Contexto do boletim de ocorrência

O incidente remonta a março, quando Áricka recolheu assinaturas de moradores para solicitar serviços de "tapa buraco" em Cocalzinho de Goiás. Após levar o pedido à prefeitura e publicar o feito nas redes sociais, ela recebeu um comentário ofensivo que a chamou de "loira idiota". Devido à ofensa, a advogada registrou um BO, mas em 26 de março, o delegado determinou o arquivamento provisório, alegando falta de efetivo policial na delegacia.

Insatisfeita, Áricka pediu o desarquivamento do caso e postou os despachos da polícia nas redes sociais. Essas publicações motivaram o delegado a ir ao seu escritório para prendê-la por desacato. Durante a condução, ele afirmou que a advogada desobedeceu a uma ordem e precisou ser algemada. "Depois ela, descontrolada, não queria obedecer à ordem. Também, desobediência. E aí teve que ser algemada", disse o delegado.

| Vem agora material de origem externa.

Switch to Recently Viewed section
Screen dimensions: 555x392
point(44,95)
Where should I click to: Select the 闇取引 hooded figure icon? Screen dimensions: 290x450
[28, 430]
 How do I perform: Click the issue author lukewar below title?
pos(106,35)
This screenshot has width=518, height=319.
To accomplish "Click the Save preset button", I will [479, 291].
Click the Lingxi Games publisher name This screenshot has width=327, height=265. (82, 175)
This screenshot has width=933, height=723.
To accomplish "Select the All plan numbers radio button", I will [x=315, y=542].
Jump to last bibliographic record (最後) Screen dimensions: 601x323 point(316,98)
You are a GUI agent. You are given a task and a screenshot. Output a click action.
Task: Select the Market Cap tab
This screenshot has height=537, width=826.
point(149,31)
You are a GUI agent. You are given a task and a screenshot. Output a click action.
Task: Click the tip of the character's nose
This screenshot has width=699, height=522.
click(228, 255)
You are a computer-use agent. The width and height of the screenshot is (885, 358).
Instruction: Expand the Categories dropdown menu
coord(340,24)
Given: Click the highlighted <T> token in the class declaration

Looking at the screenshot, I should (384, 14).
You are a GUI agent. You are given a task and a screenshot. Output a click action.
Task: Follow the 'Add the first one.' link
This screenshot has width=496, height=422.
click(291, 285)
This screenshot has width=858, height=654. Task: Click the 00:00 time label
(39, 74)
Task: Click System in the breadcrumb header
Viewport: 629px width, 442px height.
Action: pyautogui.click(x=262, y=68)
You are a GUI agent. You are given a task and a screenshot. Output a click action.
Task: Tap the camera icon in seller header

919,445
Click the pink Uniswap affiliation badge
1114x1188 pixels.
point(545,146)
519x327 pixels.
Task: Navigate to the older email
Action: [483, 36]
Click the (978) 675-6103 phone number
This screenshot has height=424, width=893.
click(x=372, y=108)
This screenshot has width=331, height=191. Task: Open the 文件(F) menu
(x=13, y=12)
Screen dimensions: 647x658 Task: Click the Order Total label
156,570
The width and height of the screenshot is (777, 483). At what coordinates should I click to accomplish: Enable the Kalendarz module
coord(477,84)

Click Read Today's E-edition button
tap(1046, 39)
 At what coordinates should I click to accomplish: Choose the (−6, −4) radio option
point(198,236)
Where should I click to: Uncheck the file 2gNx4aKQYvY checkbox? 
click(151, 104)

Relatos de constrangimento e dificuldades

Áricka relatou que o delegado a deixou esperando por cerca de seis horas enquanto ele jantava, junto com representantes da OAB. "Foi uma situação lamentável e esdrúxula", comentou. Ela também destacou que a soltura foi dificultada pela exigência de pagamento em espécie, obrigando seu esposo a buscar dinheiro com a população local, já que os estabelecimentos estavam fechados no horário.

A nota da OAB-GO enfatiza que a prisão, com uso de algemas e invasão do escritório, configura violação às prerrogativas profissionais da advogada. A entidade está adotando medidas para assegurar garantias legais, incluindo a busca pela nulidade dos atos praticados e a preservação do livre exercício da advocacia.